Source:  www.ameinfo.com

Technology in hotel rooms is evolving at a rapid pace, making it very difficult for owners and operators to know when and how to incorporate the latest advances in their rooms, according to experts at the Hotel Show in Dubai.

One challenge facing hotels is that not all guests want the same thing from their in-room technology, said Patrick Antaki, general manager at Le Meridien Al Aqah Beach Resort. “The business traveller wants efficiency on every front and he wants connectivity for all of the gadgets that he has brought, while the leisure traveller wants something really quite simple, not too complicated,” he noted.

Adding to the difficulty is that fact that guests generally expect more technology in their hotel room compared to what they have at home. “The perceptional value of a hotel room is largely dictated by what the customer is used to,” said Henning Fries, general manager of the Fairmont Bab Al Bahr in Abu Dhabi. “So depending on how large my room’s TV is, how sophisticated the equipment is, and so on, if it doesn’t measure up to what I have at home then I might feel it is not a great proposition.”

Six-second rule needed for gadgets

Ease of use is also a challenge for hotels as they try to cater their technology to customers whose familiarity with technology can vary widely. Panelists agreed that hotels should adopt the ‘six-second rule’, which was advocated by fellow speaker Douglas Rice, executive vice president and CEO of trade association Hotel Technology Next Generation.

“The six-second rule says if you cannot figure out how to use the technology in a guest room in six seconds, you are probably not going to use it,” Rice explained. “You might be willing to spend an hour reading a manual for your home entertainment system, but you are not willing to spend an hour to learn how to use the entertainment system in a hotel.”

Another dilemma for hotels is that while a new piece of technology might be a unique selling feature today, it will become a cost of doing business tomorrow.

“There is certain technology today where we are able to pass that charge onto a customer, whereas tomorrow you are probably not going to be able to do that anymore,” Fries noted. “So how much should we as a hotel ask our owners to invest in realising that it is very difficult for them to recuperate those costs especially as technology is moving so rapidly?”
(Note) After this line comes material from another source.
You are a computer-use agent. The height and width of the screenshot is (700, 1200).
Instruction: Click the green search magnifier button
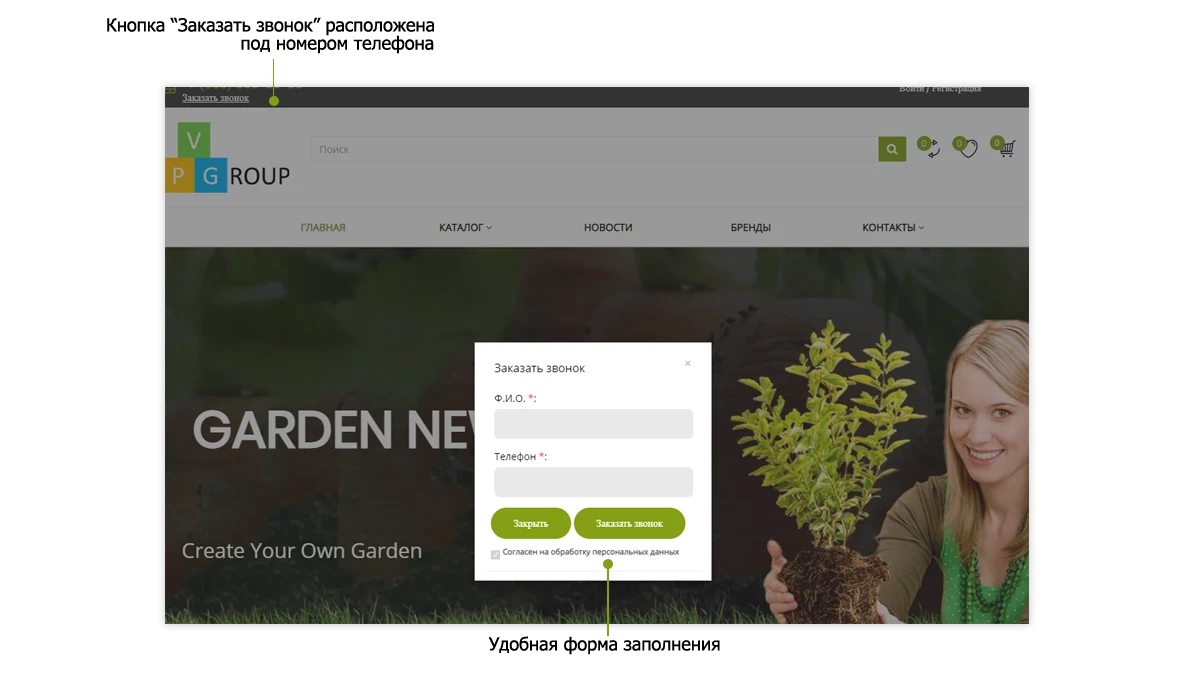click(892, 149)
However, although there are risks to investing in new technology, there are rewards as well. “Technology doesn’t just serve the guests, it serves the owner,” Rice noted. He pointed out that the second largest controllable cost in a hotel is energy, and noted that most of the energy used is in guest rooms.

When considering that most of the energy used in guest rooms is wasted because the guest isn’t in the room, either because the guest is out of the room or the room is unoccupied, a typical hotel can cut their energy bill by 30% by using some of the intelligent technologies for energy management, he said.

Mobile phones to gain prominence

Looking ahead, Rice sees mobile phones playing a greater role in-room technology. “I see a future where you walk into a hotel room where you won’t be using the hotel’s device to control things – there won’t be a remote control that you have to figure out – you’ll be using your own hand held that you know how to use and it will work pretty much the same way it works at home and in every other hotel room,” he said.

Rice also believes that investment in infrastructure is key, as it will be supporting these future devices. “If you don’t get that right, you’re going to find that every new device that you want to deploy is going to require extensive changes to your infrastructure. The one thing that I can tell you that is not going to change in the next 15 years is that everything is going to run on IP technology,” he said.
Fries believes that some of the most important advances in hotel technology in the future will be related to the control of ambient and atmospheric conditions of a room. “That is an area that, aside from the energy savings part, can be a real differentiator,” he said.

Still, the experts warned that hotels cannot get carried away with technology to the extent that the human touch is lost. “Technology is not the only thing that is changing in our business,” Antaki said. “Sometimes we get too focused on technology and forget about hospitality.”